Records from a data source
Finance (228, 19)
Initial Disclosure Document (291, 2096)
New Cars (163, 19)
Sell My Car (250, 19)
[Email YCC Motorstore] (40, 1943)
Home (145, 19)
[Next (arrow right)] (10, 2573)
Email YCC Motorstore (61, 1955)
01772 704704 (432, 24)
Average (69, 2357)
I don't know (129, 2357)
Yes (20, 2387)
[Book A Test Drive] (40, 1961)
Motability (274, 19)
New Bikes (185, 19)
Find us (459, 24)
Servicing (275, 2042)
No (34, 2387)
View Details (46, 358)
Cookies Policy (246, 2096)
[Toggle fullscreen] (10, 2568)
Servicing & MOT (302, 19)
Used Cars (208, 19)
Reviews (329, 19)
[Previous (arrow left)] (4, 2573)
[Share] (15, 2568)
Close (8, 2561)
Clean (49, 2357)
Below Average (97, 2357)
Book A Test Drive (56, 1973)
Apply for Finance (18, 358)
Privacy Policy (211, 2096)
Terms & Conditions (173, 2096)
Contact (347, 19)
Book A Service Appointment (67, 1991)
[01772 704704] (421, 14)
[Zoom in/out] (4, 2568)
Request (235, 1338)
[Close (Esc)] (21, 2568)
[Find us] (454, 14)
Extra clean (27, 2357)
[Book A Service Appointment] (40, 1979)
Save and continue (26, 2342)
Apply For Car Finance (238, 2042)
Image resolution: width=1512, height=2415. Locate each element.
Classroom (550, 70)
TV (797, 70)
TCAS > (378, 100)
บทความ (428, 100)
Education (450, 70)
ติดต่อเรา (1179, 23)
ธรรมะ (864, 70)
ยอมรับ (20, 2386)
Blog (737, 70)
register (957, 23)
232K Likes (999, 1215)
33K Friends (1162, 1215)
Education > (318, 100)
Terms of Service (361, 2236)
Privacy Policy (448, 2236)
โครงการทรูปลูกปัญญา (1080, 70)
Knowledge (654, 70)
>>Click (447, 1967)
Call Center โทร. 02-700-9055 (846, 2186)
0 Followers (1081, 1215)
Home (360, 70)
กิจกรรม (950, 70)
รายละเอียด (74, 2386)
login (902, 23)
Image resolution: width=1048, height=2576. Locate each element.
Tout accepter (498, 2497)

HOW TO COMPLETE THIS TASK: Wherever "Service" occurs in the records above, copy the line it sits in.

OUTPUT FOR THIS EXERCISE:
Book A Service Appointment (67, 1991)
[Book A Service Appointment] (40, 1979)
Terms of Service (361, 2236)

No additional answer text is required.